=== Exercise prompt ===
Scan the lines below for the word "resolution". Copy each line you find it in.

(Excerpts from a dataset)
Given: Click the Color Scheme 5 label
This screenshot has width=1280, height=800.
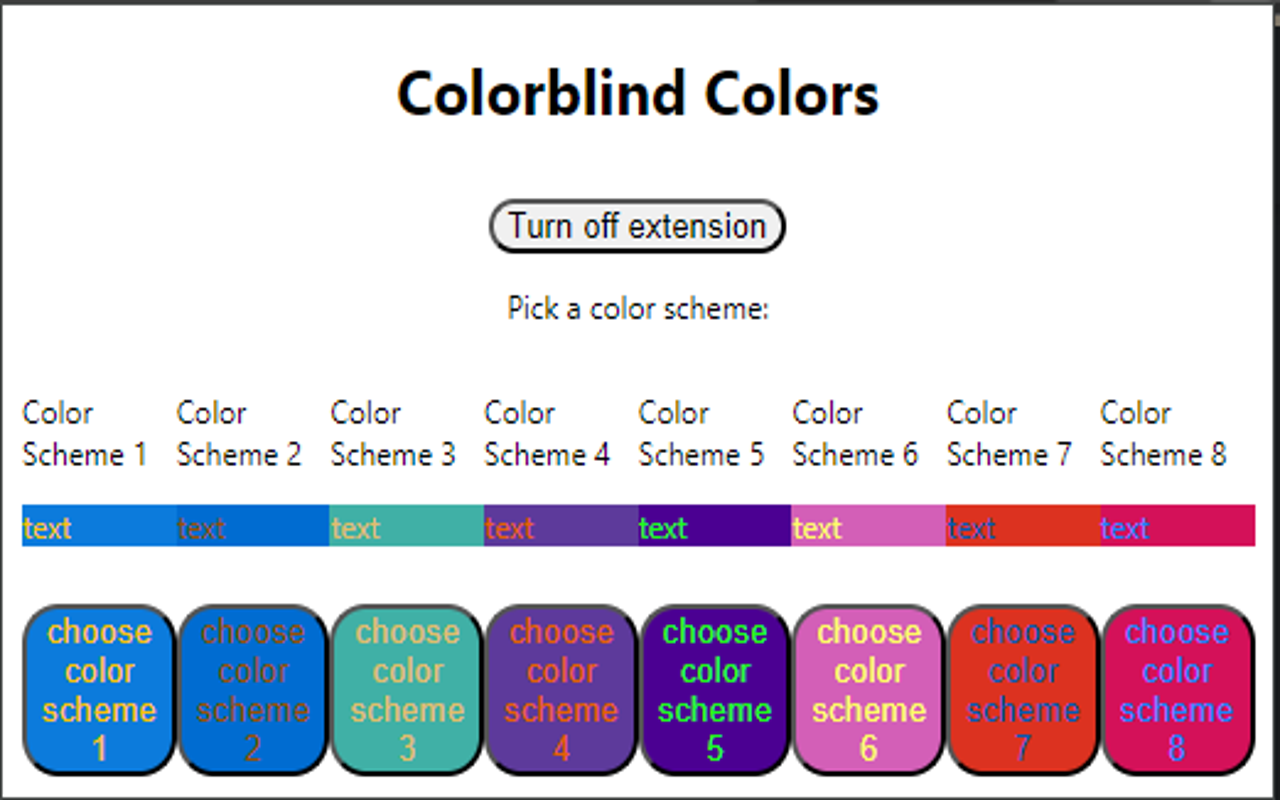Looking at the screenshot, I should point(701,432).
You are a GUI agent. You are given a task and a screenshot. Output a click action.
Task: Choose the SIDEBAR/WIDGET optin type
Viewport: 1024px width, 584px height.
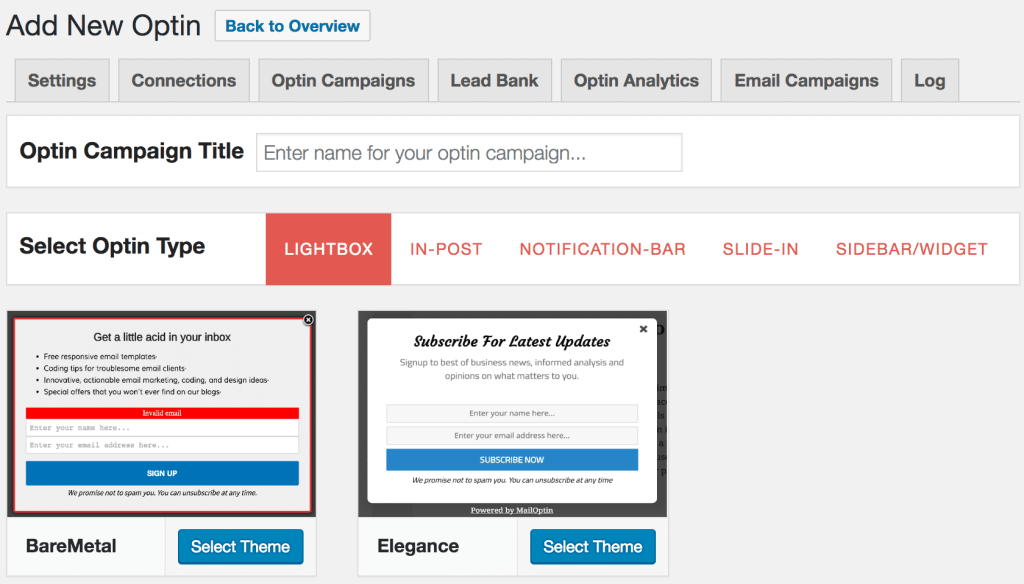[x=911, y=249]
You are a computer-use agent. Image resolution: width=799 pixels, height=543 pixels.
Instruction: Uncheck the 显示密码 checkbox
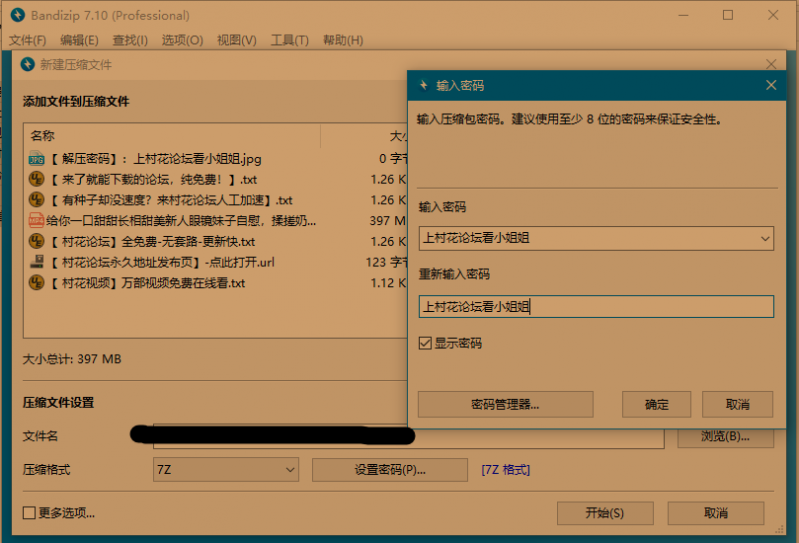pyautogui.click(x=426, y=343)
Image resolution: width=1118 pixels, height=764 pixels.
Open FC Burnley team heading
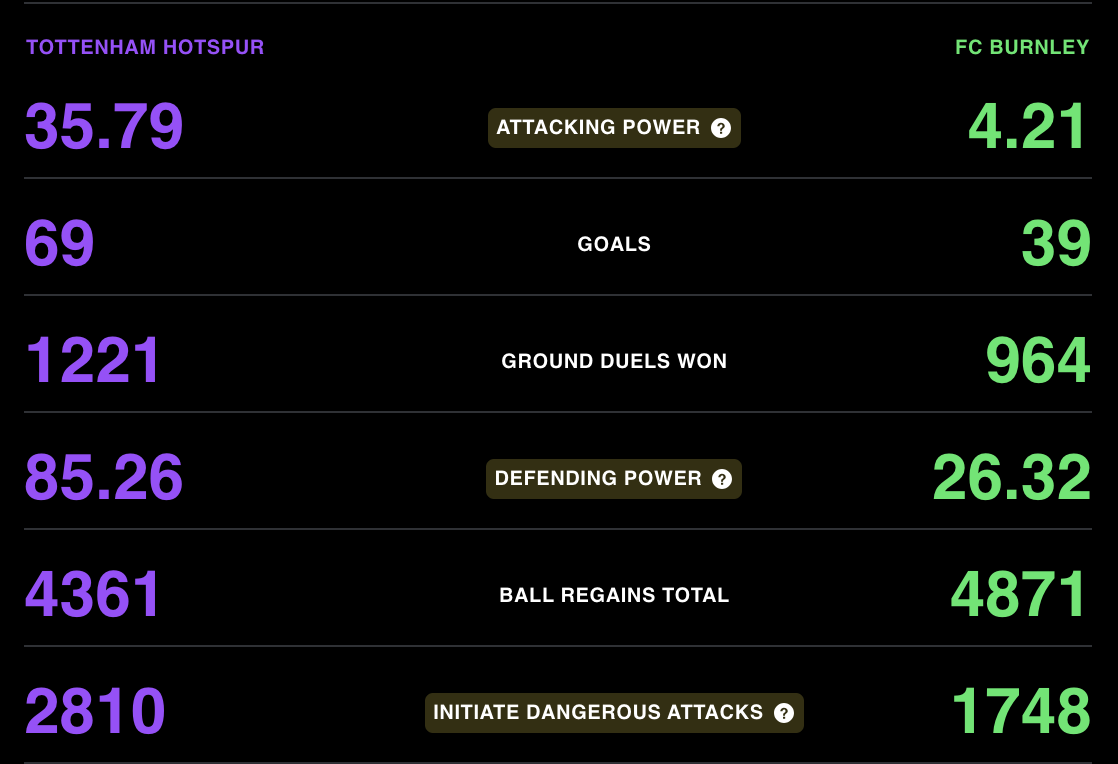1022,47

=== Answer ===
You are a computer-use agent. Image resolution: width=799 pixels, height=543 pixels.
Image resolution: width=1118 pixels, height=764 pixels.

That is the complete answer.